DATA RECORDS
※ ※ ※

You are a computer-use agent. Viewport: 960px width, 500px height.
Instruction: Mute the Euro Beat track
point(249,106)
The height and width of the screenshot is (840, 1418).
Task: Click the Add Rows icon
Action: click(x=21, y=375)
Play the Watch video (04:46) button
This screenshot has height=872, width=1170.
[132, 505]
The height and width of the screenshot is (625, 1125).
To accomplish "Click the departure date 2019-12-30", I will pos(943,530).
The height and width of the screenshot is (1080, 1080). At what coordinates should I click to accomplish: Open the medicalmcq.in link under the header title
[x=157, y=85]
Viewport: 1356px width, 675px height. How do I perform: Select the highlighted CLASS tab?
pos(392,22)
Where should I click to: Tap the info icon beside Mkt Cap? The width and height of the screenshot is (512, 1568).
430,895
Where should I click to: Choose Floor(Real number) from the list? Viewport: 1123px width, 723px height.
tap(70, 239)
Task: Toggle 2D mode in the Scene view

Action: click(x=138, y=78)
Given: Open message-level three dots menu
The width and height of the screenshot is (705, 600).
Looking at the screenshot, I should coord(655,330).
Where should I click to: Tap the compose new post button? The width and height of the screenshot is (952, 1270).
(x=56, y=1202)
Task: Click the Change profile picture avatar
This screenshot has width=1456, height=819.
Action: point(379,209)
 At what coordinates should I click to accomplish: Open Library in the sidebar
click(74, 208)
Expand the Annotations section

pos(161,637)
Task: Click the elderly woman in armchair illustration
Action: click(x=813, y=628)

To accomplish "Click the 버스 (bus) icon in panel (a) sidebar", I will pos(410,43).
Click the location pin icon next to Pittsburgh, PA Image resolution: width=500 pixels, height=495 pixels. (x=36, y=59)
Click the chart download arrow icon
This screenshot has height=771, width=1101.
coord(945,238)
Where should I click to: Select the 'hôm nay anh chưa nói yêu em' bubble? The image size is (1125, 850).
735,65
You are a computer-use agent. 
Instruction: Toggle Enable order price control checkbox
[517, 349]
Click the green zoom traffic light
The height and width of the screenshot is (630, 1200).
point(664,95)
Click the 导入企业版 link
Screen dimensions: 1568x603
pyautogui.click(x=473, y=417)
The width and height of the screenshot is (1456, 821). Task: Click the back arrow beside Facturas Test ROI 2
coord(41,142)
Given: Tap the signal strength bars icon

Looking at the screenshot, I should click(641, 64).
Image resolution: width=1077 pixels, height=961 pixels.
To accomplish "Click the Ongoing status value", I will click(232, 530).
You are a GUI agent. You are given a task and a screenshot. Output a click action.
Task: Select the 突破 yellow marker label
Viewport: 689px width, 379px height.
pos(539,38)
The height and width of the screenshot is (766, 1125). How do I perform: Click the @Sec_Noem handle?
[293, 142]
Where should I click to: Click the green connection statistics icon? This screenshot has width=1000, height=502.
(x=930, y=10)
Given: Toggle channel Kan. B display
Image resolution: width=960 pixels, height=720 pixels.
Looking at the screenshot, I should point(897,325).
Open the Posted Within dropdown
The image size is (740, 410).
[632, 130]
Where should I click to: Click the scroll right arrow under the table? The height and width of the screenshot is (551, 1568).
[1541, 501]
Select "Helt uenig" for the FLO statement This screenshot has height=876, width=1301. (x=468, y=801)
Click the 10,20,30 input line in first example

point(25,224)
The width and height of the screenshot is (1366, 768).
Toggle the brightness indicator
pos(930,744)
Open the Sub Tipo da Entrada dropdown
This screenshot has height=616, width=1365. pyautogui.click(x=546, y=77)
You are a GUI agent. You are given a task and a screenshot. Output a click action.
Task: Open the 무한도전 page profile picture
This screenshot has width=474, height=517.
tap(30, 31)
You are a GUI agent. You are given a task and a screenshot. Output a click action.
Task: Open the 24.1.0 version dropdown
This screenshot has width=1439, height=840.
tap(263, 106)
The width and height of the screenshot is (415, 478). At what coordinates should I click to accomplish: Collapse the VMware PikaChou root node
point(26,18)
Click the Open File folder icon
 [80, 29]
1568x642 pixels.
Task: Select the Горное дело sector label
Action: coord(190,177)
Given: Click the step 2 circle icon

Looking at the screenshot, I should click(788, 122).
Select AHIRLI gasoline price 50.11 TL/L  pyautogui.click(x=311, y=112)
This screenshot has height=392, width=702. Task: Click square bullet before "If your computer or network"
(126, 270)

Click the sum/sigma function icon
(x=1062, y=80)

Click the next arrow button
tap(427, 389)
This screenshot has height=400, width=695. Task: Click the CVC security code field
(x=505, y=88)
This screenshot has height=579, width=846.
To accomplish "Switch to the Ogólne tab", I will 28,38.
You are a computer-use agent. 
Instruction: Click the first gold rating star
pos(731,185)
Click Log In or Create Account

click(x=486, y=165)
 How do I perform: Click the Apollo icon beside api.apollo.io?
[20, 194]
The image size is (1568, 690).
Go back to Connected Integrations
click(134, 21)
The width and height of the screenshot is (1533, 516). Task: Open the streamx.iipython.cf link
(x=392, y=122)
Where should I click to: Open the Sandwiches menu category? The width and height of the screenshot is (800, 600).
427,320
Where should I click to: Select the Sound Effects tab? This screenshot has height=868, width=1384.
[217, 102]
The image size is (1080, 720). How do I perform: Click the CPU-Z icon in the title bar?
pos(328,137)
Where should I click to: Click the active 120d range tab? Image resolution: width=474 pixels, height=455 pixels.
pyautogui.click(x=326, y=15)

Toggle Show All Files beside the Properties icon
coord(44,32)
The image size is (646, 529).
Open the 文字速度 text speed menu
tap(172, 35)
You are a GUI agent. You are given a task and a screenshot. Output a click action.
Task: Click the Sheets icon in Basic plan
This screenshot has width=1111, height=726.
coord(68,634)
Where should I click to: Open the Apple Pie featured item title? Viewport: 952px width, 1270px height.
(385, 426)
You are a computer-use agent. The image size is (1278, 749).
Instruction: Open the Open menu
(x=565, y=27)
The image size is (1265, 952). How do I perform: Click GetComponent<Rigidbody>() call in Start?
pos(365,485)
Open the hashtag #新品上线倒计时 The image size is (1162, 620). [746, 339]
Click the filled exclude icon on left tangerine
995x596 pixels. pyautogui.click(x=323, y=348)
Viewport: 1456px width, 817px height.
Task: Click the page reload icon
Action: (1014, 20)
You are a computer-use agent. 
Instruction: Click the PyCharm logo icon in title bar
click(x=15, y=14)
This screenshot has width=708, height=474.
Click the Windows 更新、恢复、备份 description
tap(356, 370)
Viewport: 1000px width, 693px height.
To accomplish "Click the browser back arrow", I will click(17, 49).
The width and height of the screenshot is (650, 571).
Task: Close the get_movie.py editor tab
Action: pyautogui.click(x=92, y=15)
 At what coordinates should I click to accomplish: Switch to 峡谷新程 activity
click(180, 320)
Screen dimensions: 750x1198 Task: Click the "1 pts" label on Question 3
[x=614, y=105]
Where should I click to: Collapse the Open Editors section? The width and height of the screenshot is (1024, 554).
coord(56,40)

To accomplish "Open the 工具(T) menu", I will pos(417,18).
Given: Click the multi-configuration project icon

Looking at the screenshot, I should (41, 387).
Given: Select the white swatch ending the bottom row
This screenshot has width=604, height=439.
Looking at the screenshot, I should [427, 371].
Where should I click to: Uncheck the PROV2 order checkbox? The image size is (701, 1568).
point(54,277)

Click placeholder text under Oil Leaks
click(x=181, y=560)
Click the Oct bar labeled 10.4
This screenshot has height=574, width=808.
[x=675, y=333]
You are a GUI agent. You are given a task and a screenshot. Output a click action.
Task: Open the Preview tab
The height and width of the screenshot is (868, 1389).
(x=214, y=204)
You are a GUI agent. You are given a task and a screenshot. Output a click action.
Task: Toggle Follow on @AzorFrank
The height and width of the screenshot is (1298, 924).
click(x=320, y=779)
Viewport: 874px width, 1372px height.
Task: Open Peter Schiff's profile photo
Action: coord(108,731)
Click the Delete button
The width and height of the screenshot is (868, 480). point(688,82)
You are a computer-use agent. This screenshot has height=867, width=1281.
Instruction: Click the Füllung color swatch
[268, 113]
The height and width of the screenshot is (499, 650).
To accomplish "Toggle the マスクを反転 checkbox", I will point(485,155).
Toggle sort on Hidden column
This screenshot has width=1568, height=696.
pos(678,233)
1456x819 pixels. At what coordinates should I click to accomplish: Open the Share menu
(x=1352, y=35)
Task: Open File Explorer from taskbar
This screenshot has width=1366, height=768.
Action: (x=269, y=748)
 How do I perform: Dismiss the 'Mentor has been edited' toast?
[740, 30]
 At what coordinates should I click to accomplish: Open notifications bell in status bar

※ ※ ※

WHAT THE TASK ASKS
Format everything from the start of the records down to the line containing "(x=56, y=1202)" as a Markdown table with the columns No. and Entry, leaving out blank lines.

THE SOLUTION
| No. | Entry |
|---|---|
| 1 | You are a computer-use agent. Viewport: 960px width, 500px height. |
| 2 | Instruction: Mute the Euro Beat track |
| 3 | point(249,106) |
| 4 | The height and width of the screenshot is (840, 1418). |
| 5 | Task: Click the Add Rows icon |
| 6 | Action: click(x=21, y=375) |
| 7 | Play the Watch video (04:46) button |
| 8 | This screenshot has height=872, width=1170. |
| 9 | [132, 505] |
| 10 | The height and width of the screenshot is (625, 1125). |
| 11 | To accomplish "Click the departure date 2019-12-30", I will pos(943,530). |
| 12 | The height and width of the screenshot is (1080, 1080). At what coordinates should I click to accomplish: Open the medicalmcq.in link under the header title |
| 13 | [x=157, y=85] |
| 14 | Viewport: 1356px width, 675px height. How do I perform: Select the highlighted CLASS tab? |
| 15 | pos(392,22) |
| 16 | Where should I click to: Tap the info icon beside Mkt Cap? The width and height of the screenshot is (512, 1568). |
| 17 | 430,895 |
| 18 | Where should I click to: Choose Floor(Real number) from the list? Viewport: 1123px width, 723px height. |
| 19 | tap(70, 239) |
| 20 | Task: Toggle 2D mode in the Scene view |
| 21 | Action: click(x=138, y=78) |
| 22 | Given: Open message-level three dots menu |
| 23 | The width and height of the screenshot is (705, 600). |
| 24 | Looking at the screenshot, I should coord(655,330). |
| 25 | Where should I click to: Tap the compose new post button? The width and height of the screenshot is (952, 1270). |
| 26 | (x=56, y=1202) |